In a sign that Washington is concerned the crisis may cross the Atlantic, the U.S. Federal Reserve also reinstated a program that supplies short-term credit to European banks. U.S. capital has the largest financial stake in the IMF.

These moves came just days after the EU and IMF had pledged $140 billion in loans to the Greek government, which faces a $10.8 billion loan repayment May 19 that it is unable to cover. On April 27 Greece’s debt rating was downgraded to “junk” status and a few days later the ratings for Spain and Portugal also plummeted. In the midst of the Greek crisis the euro fell to a 14-month low. Fearing a much wider collapse, the German government, which has the EU’s strongest economy and which had balked at loaning Greece money, agreed to do so.

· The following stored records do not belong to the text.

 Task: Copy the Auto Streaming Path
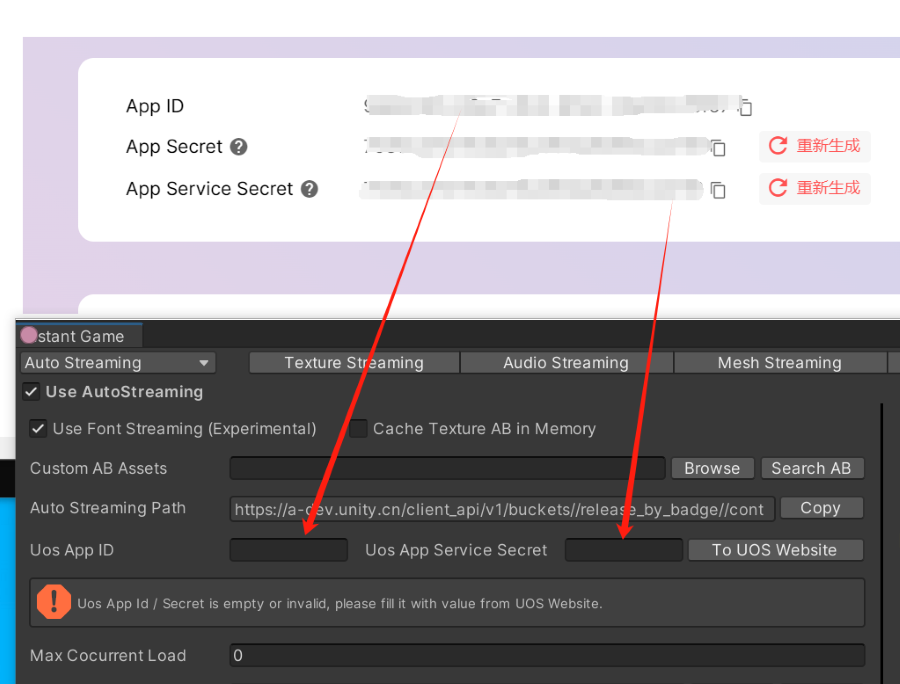[x=820, y=508]
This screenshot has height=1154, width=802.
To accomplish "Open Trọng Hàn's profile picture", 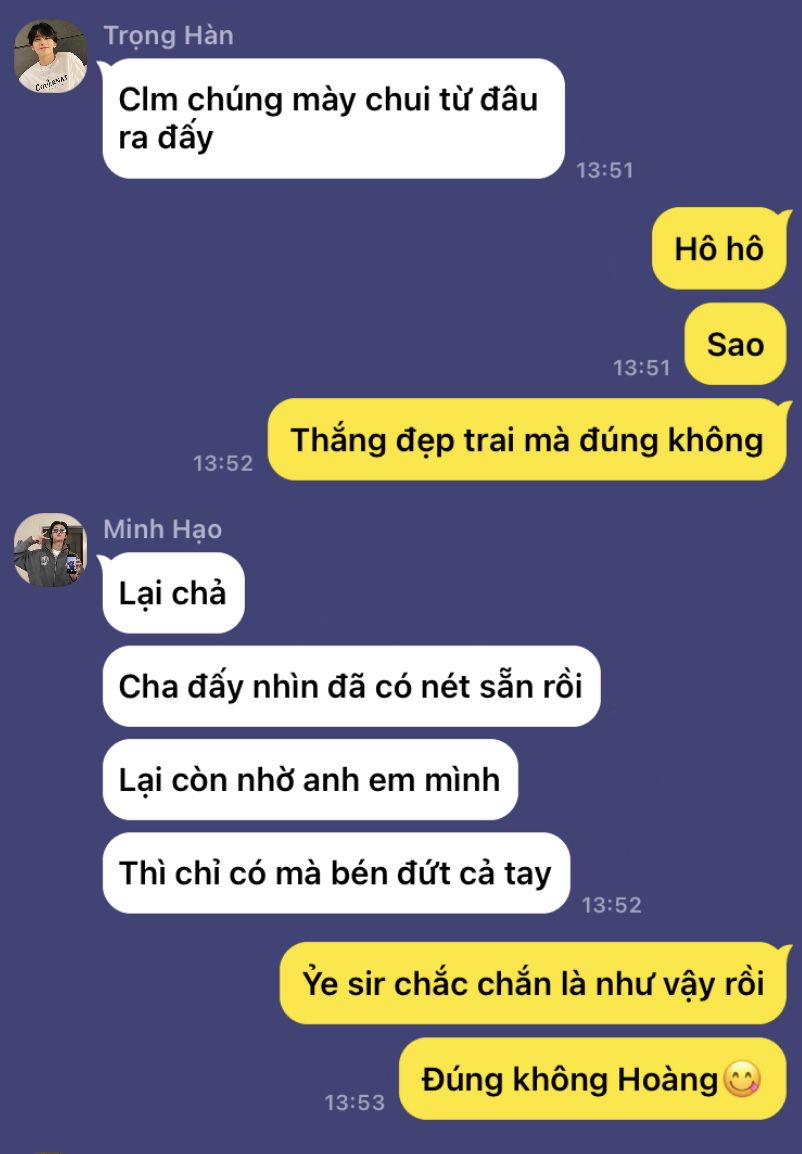I will 51,56.
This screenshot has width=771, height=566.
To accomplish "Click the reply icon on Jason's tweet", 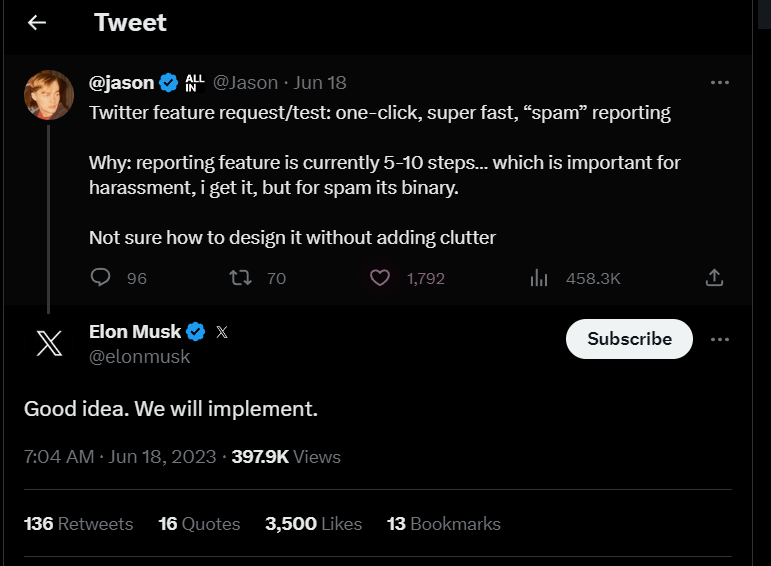I will coord(100,278).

On May 5 the Greek government agreed to terms for the loans that offer a preview of what workers in other capitalist countries will face as the world capitalist depression grinds on—big wage cuts, fewer jobs, smaller pensions, higher retirement ages, and higher taxes. The IMF projects that the Greek economy will contract 4 percent this year and another 2.6 percent next year. After three years of the approved austerity plan, “Greeks will have a debt to gross domestic product ratio of 149 percent… . That is 25 percent higher than today and even more cosmically unsustainable,” said the Financial Times.

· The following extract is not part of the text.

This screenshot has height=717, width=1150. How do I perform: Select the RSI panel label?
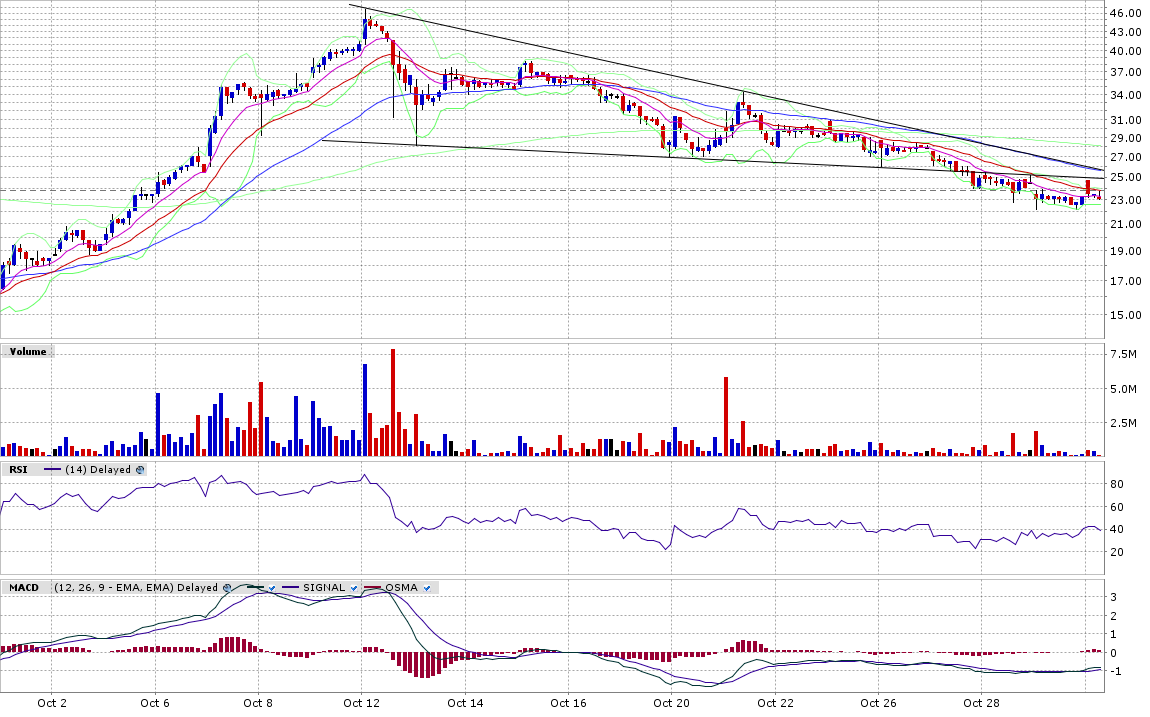19,469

Greek trade union officials pledged to continue demonstrations and strikes against these attacks, and warned of “a social explosion,” in the words of Ilias Iliopouolos, secretary general of the public workers union ADEDY. Despite this bluster, union officials are primarily using the protest actions to let workers blow off steam.

Yannis Panagopoulos, president of the GSEE union, the largest in the private sector, has said he objects to the cuts because they are “unfair” and do not fall “evenly” on both workers and employers. Both unions back the governing Panhellenic Socialist Movement.

The IMF loan to Greece—$40 billion—is the largest it has ever made to any country and its first to a country in the euro zone. In return the IMF imposed onerous conditions on Greece: a “significant” cut in military spending, reduction of entry-level wages for workers, reduction of tariffs on trade in pharmaceuticals, engineering, transportation, and other businesses, and publication on the Internet of the losses of state-owned Greek companies. The purpose of the latter is to pressure the government to privatize those enterprises.

The decision of German chancellor Angela Merkel, of the Christian Democrats, to loan Greece nearly $30 billion—the highest amount after the IMF—produced a sharp debate in Germany. The rival Social Democratic Party called for members of parliament to abstain on the proposal.

One result of that decision was a 10 percent drop in votes for the Christian Democrats in a regional election May 9 in the industrial North Rhine-Westphalia region. That may cost Merkel her majority in the upper house of parliament.

In a May 10 Financial Times column titled “America has good reason to worry about Greece,” Clive Crook wrote, “Suppose Greece defaults. That will spread losses across the European banking system. Pressure to default could mount on other European countries, starting with Portugal and Spain … Just how badly U.S. banks and non-banks are exposed to all these risks … may be unclear until it happens.”